Y después del Ángelus:

Queridos hermanos y hermanas:

En estos días, la plaza San Pedro está cerrada, por eso mis saludos están dirigidos directamente a ustedes que están conectados a través de los medios de comunicación.
En esta situación de pandemia, en la que nos encontramos viviendo más o menos aislados, estamos invitados a redescubrir y profundizar el valor de la comunión que une a todos los miembros de la Iglesia. Unidos a Cristo, nunca estamos solos, sino que formamos un Cuerpo del cual Él es la Cabeza. Es una unión que se nutre de la oración, pero también de la comunión espiritual con la Eucaristía, una práctica muy recomendable cuando no es posible recibir el Sacramento. Lo digo para todos, especialmente para las personas que viven solas.
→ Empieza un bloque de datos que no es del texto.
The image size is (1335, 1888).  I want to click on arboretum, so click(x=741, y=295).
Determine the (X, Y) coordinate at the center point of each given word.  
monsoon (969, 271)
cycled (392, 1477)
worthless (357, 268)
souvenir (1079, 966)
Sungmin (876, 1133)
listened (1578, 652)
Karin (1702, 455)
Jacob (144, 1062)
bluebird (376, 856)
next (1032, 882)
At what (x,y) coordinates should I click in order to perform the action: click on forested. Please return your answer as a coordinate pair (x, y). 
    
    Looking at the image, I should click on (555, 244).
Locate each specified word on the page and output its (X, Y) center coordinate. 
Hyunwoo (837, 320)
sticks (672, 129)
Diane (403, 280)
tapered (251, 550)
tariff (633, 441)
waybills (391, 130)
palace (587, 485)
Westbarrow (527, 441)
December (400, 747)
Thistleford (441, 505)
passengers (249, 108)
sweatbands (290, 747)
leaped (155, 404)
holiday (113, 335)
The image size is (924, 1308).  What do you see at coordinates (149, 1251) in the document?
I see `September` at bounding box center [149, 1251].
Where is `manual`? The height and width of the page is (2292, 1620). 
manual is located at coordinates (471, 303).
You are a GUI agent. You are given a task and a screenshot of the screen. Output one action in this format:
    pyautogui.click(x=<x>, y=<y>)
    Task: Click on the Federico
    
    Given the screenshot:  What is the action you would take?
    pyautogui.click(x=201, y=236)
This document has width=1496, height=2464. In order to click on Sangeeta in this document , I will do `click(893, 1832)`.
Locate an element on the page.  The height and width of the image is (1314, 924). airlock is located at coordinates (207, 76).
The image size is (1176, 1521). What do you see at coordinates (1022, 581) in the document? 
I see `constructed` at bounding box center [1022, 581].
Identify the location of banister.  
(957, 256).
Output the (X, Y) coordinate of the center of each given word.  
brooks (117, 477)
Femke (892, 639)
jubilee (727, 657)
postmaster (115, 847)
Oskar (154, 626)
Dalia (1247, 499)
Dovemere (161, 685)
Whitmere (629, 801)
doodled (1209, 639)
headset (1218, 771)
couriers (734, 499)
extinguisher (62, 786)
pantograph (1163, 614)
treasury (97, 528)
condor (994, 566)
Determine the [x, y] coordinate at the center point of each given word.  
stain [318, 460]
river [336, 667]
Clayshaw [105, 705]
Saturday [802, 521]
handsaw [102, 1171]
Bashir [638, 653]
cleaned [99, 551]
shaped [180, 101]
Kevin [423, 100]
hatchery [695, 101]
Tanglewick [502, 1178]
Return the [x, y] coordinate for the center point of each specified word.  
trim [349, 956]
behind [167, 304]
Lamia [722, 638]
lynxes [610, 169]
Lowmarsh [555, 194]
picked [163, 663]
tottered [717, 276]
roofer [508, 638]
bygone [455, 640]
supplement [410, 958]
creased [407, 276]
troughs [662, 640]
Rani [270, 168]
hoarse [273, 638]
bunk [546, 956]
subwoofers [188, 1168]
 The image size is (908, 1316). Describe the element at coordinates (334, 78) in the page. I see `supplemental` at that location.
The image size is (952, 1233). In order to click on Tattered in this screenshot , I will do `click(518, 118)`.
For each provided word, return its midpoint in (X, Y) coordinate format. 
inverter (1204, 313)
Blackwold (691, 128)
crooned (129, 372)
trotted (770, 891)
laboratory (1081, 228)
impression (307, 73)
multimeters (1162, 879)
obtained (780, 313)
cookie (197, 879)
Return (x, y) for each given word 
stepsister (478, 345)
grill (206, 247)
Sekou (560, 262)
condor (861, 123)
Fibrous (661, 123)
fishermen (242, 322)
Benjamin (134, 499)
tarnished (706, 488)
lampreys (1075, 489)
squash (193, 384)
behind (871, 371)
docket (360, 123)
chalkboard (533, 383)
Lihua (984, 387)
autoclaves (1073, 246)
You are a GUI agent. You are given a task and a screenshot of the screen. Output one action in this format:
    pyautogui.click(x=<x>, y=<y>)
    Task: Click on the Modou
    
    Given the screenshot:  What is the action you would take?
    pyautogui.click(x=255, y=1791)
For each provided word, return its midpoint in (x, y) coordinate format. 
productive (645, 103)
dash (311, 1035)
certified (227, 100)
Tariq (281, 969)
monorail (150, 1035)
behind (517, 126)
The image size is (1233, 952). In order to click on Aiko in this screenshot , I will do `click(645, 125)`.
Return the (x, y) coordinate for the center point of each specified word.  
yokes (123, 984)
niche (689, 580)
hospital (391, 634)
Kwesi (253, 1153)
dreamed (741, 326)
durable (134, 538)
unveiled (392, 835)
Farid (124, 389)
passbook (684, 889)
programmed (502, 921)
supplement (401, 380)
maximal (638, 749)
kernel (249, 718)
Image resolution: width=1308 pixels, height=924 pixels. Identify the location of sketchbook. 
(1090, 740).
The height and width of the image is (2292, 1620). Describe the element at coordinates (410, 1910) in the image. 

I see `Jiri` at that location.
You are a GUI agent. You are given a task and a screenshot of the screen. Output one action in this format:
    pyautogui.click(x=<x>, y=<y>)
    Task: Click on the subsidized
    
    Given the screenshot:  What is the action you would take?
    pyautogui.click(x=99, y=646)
Renuevo mi cercanía con todos los enfermos y con quienes los cuidan. Además de los numerosos operadores y voluntarios que ayudan a las personas que no pueden salir de sus hogares y a quienes satisfacen las necesidades de los más pobres y sin hogar.
Muchas gracias por todo el esfuerzo que cada uno hace para ayudar en este momento tan difícil. Que el Señor os bendiga, que la Virgen María os proteja; y por favor no os olvidéis de rezar por mí. ¡Buen domingo y buen almuerzo! Gracias.